I have also found others who are somewhat more distant who are not in the U106 project. I found them by searching on Y-search (it's based on simple genetic distances) and made sure they were still close when wGD was tested (some that look close by simple GD, don't when tested with wGD.) They are at wGD of 14. I was able to find these two in family projects and contact them. One is descended from a German who immigrated to America in 1700. I estimate the time of our common ancestor to be ~1500 years ago (the time of the Saxon migration to Britain.) Since our common ancestor was likely in Germany 1500 years ago, that means that my ancestor had to leave Germany for Britain at that time or later. The second kit at wGD of 14 belongs to someone who doesn't know their origin, but their surname sounds English.

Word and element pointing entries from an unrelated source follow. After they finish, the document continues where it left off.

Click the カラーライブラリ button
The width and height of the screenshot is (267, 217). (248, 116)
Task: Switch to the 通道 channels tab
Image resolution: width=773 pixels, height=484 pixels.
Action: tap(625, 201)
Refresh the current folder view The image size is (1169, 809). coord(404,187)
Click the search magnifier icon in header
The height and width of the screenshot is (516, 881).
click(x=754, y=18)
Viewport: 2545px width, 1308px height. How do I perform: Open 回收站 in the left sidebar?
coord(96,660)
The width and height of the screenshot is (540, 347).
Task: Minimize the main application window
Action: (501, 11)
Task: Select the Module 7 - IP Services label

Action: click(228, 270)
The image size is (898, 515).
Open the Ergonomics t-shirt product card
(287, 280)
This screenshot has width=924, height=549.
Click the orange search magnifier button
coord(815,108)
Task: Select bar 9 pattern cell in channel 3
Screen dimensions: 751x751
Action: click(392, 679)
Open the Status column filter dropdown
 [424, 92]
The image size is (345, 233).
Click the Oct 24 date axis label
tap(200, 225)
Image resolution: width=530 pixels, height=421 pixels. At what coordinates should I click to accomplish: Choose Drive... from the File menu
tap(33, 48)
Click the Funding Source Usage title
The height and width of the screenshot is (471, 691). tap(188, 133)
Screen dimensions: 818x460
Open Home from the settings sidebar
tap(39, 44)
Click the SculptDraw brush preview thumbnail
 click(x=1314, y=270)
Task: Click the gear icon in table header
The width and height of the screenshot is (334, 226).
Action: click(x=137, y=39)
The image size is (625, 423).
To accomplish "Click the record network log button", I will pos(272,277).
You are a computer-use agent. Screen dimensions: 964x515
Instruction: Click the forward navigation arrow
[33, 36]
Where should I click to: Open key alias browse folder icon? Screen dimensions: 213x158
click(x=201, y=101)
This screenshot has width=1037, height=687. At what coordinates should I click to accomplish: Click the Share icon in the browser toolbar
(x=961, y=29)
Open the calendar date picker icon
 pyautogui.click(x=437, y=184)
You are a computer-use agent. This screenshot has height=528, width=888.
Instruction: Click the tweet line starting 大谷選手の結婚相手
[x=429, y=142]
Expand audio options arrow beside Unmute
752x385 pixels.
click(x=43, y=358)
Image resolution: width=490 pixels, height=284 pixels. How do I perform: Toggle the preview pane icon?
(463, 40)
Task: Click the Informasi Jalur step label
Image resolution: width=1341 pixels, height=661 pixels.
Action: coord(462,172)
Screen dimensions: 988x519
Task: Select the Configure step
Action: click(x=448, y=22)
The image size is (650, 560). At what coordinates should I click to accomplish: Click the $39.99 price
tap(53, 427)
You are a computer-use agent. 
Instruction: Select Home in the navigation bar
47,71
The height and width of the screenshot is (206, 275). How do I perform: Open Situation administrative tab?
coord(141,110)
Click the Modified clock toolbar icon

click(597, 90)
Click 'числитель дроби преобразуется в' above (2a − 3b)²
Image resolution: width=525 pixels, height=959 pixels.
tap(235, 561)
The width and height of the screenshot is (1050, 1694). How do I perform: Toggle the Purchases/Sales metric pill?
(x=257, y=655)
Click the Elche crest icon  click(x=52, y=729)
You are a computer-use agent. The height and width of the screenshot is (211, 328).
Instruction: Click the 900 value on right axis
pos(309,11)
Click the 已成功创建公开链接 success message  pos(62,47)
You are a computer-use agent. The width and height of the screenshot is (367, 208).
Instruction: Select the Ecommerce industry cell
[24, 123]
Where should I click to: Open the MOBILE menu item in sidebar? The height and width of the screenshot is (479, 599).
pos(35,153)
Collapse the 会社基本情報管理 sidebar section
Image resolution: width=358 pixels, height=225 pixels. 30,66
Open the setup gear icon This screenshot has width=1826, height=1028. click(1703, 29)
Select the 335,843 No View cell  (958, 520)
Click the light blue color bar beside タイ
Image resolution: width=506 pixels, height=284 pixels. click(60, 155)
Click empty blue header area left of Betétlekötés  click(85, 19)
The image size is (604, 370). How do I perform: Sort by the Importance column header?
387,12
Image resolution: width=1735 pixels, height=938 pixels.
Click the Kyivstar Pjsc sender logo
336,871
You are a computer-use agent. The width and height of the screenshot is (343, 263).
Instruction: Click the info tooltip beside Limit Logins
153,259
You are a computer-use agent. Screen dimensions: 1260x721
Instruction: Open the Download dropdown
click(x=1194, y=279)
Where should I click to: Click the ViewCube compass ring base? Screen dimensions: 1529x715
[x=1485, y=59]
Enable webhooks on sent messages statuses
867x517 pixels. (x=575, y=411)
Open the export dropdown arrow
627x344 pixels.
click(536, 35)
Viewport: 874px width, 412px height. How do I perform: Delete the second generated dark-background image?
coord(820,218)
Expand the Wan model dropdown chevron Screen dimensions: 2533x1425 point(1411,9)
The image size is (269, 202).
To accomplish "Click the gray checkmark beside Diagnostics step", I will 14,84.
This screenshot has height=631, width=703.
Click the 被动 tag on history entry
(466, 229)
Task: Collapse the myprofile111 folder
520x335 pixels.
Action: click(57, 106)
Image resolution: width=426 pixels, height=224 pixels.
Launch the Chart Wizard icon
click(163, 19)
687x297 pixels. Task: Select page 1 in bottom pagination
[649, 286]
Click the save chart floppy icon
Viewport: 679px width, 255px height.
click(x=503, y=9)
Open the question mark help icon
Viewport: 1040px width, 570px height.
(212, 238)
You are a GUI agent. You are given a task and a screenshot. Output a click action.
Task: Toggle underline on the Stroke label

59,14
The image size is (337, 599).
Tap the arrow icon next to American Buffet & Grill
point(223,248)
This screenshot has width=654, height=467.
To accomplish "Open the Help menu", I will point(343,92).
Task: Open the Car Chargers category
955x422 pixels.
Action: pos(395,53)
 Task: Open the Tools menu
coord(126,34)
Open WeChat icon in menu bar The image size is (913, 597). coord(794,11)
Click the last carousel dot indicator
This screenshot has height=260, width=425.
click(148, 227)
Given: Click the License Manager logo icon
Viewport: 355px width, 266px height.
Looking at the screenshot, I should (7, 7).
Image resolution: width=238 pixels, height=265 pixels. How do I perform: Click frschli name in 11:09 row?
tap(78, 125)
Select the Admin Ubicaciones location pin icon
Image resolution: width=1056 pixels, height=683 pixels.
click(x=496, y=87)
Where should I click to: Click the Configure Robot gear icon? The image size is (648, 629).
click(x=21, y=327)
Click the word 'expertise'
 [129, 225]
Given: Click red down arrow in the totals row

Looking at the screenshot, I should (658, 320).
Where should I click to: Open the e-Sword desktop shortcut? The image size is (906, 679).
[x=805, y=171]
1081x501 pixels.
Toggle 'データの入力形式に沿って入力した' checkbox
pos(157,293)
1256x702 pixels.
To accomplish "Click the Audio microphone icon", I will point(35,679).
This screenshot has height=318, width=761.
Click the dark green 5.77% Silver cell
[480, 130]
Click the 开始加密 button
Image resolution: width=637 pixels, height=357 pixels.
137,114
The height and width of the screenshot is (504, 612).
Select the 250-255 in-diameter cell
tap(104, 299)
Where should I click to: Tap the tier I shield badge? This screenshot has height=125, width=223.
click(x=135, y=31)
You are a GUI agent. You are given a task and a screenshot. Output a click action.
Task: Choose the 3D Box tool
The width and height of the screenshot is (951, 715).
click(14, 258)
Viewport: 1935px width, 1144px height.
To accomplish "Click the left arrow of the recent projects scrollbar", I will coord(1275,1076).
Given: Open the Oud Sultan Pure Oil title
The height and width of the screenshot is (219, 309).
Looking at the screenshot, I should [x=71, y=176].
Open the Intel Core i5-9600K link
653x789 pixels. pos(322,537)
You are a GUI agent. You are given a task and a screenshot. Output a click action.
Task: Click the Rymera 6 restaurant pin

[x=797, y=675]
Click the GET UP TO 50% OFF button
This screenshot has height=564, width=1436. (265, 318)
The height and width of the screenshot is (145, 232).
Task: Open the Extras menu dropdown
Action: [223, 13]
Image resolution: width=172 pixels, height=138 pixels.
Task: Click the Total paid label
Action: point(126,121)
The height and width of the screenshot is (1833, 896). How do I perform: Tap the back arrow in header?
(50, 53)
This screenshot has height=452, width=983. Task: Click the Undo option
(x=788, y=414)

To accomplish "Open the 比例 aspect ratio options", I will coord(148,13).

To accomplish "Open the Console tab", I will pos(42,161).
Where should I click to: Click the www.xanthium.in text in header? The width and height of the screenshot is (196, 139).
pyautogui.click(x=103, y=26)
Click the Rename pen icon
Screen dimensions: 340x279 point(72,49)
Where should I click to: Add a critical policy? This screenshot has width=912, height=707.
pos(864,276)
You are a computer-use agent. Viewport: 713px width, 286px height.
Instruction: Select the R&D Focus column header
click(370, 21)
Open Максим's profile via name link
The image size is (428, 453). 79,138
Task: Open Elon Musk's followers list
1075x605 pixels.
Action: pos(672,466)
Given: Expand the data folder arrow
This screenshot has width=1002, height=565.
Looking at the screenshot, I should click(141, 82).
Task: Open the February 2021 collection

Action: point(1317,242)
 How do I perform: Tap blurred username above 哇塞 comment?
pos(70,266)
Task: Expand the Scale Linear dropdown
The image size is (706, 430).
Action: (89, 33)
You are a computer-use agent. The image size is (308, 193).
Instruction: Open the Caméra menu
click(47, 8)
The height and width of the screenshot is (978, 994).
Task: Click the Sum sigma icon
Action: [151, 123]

I have also tested kits in the British Isles by County project who know their origin. There are about 2000 kits who know their origin. About 300 are probably in U106. However this didn't yield any very close kits. This is not surprising, since I only found one kit in the 2100 in the U106 project who is very close to us. That's 0.05%. Z331 Z326- is about 0.5% of U106 kits. It is a generous estimate to think that people with a common ancestor with me less than 1000 years ago would be 1/10 of Z331 Z326-. The real fraction is probably lower than that, and I got lucky to even find one kit in the U106 project who is close to us.

What all this means is that, for my approach to work, we must have access to 67 STR matches at greater GDs than FT will give us now. Trying to find them on Y-search and fishing in family and regional projects is just not practical. It might work for people in very well populated SNP clades, but it isn't going to work for the rest of us. We need to find enough close kits that know their origins, that we can see a geographic pattern emerge. If I could search 30,000 U106 kits, I might find 15 people sufficiently close to be informative, and maybe half of them might know their origins. That's about the minimum for this to work.

We can't rely on one or a few close matches - it's too easy for it to be misleading. I don't know how many U106 kits FT has tested at 67 STRs , but I'm guessing that it's enough that this approach might work if they (and the kit owners) would just let us see the matches. I think that if it was explained to them how other people could benefit from what they know, many would be willing to do it.